At a pivotal moment in her life –– new motherhood–– food writer Hannah Howard begins searching out her fellow food people, women who’ve carved a place for themselves in a punishing, male-dominated industry. From Milan to Bordeaux to Oslo and back again to her home in New York City, Hannah spends time with these women, learning about the intimate paths that led them each toward fulfilling careers in food. Alongside this, Hannah finds herself on a heart-wrenching private path, coping with her role as a new mom and the residual debris of a lifelong obsession with food (laced with insecurity and darker compulsions.) She finds solace, companionship, and inspiration in her foodie heroines and discovers new ways to appreciate her body and nourish her life.

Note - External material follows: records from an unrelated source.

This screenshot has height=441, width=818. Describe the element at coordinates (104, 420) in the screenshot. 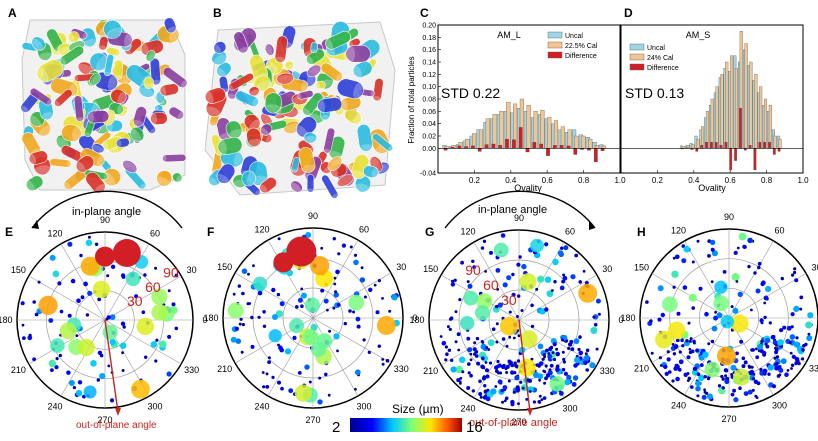

I see `angle-label: 270` at that location.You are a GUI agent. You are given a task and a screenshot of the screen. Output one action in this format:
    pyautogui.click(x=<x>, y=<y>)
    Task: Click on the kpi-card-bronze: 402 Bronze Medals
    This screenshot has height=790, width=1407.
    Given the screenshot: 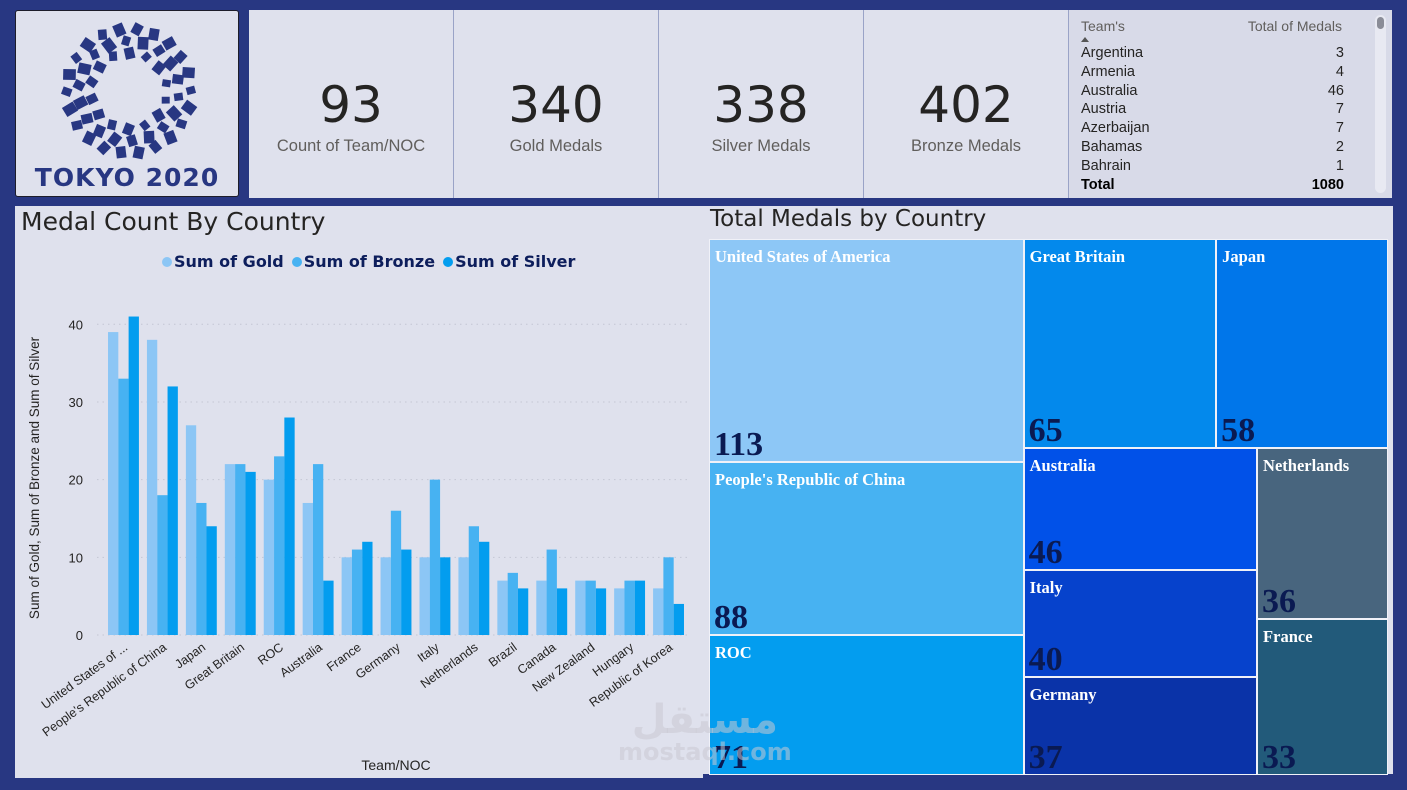 What is the action you would take?
    pyautogui.click(x=966, y=104)
    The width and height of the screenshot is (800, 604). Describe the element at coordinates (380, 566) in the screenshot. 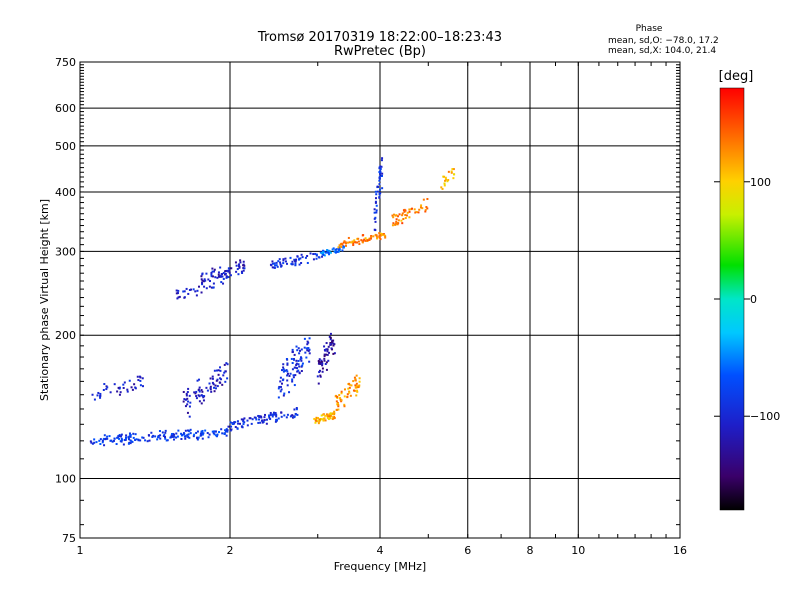

I see `x-axis-label: Frequency [MHz]` at that location.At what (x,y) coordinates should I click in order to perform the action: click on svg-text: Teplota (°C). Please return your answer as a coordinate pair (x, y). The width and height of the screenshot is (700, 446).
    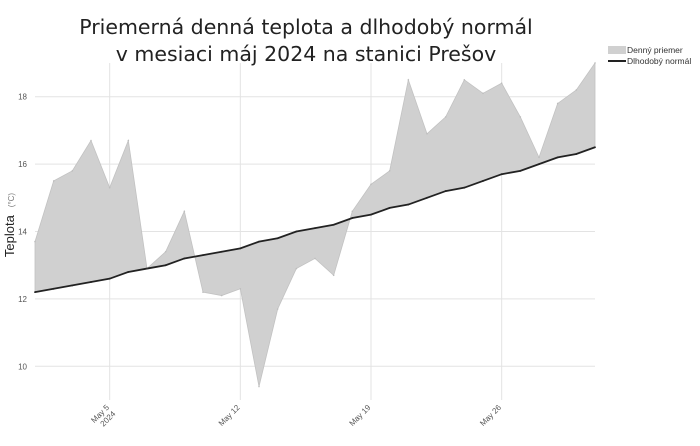
    Looking at the image, I should click on (10, 226).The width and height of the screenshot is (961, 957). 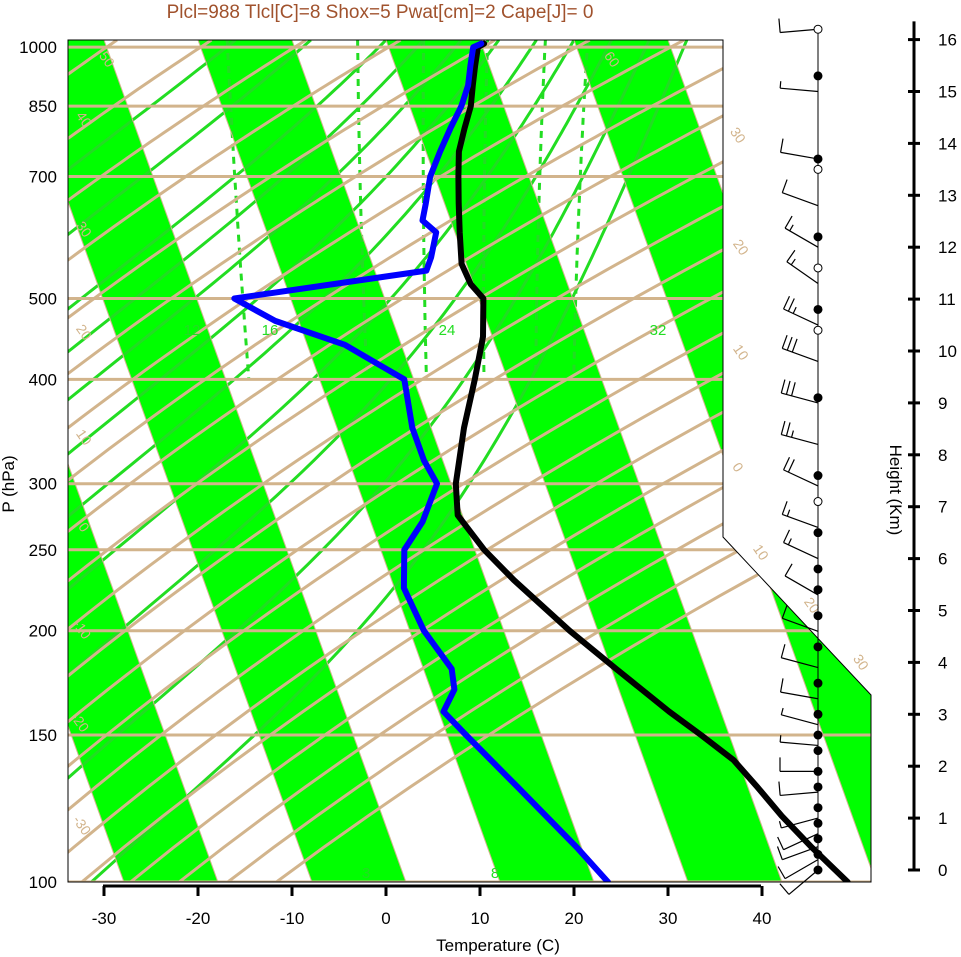 I want to click on x-tick-label: 40, so click(x=762, y=918).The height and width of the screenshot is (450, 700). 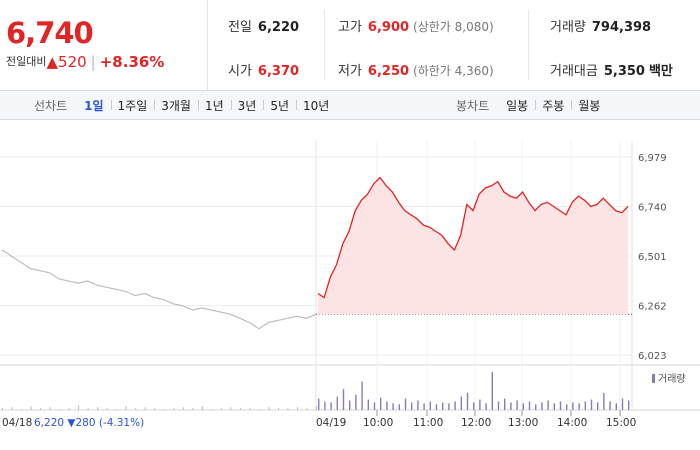 I want to click on x-tick-label: 11:00, so click(x=428, y=423).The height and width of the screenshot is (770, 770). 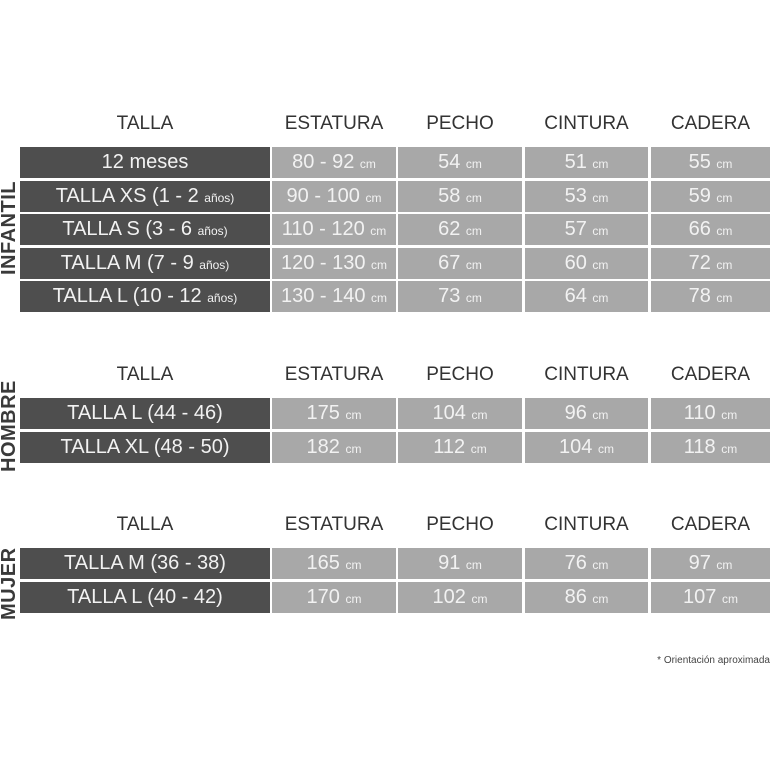 I want to click on estatura-value: 110 - 120, so click(x=323, y=229).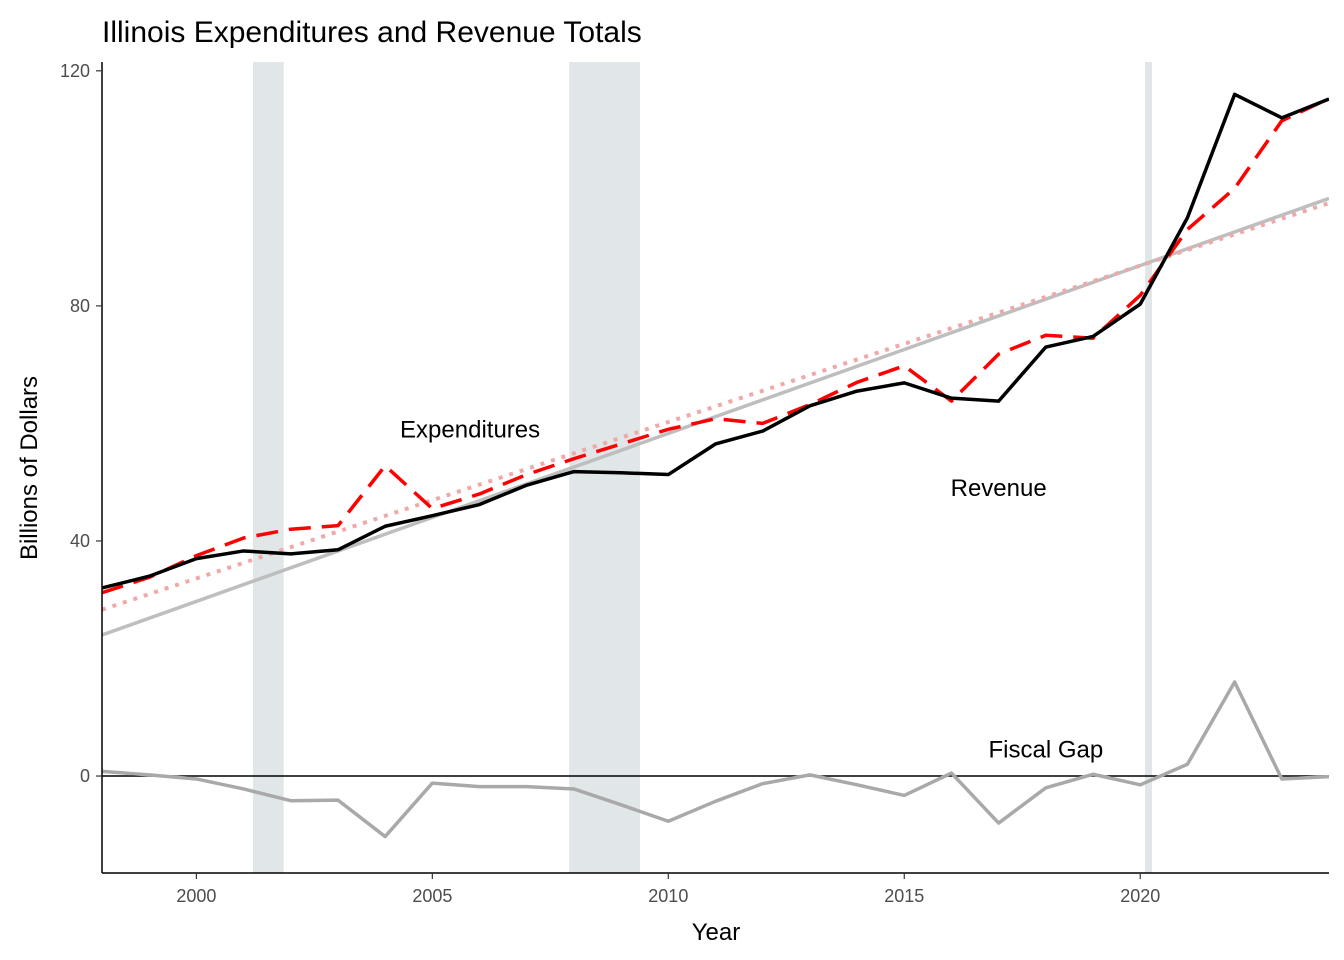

Scoff — which can mean both to eat greedily or to show contempt — is an entertaining examination of the bloated role of class in Britain’s eating habits since 1066. In a series of short essays that make a long but enjoyable book, Vogler darts between centuries, examining everything from fish knives, picnics, and doilies, to specific dishes from fish and chips, Cornish Pasties, pork pies, and even the fall of peach melba (invented by the feted chef Escoffier in the 1890s, by the 1970s it was “a pudding for children; no grander than a banana split”). It all boils down to class, argues Vogler. In Britain, it seems impossible to eat anything without revealing who you are. A fun and educational read, no matter if you are English or not––plus there are historical recipes and their modern counterparts!
If Scoff wasn't too English, keep going with Hungry, by author Grace Dent, who is one of the "most beloved voices in English food." The former restaurant critic for The Guardian, Evening Standard, and judge on MasterChef since 2013, traces her story from growing up in a small community just south of the Scottish border to making it as a media star in the bright lights and fancy eateries of expense-account London. For foodies, it is an insightful and entertaining memoir, stripping bare the hungry ambition of a chubby little girl from the north, detailing how she clawed her way up each rung of the London media ladder, only to be pulled back to her hometown to care for her aging and infirm parents.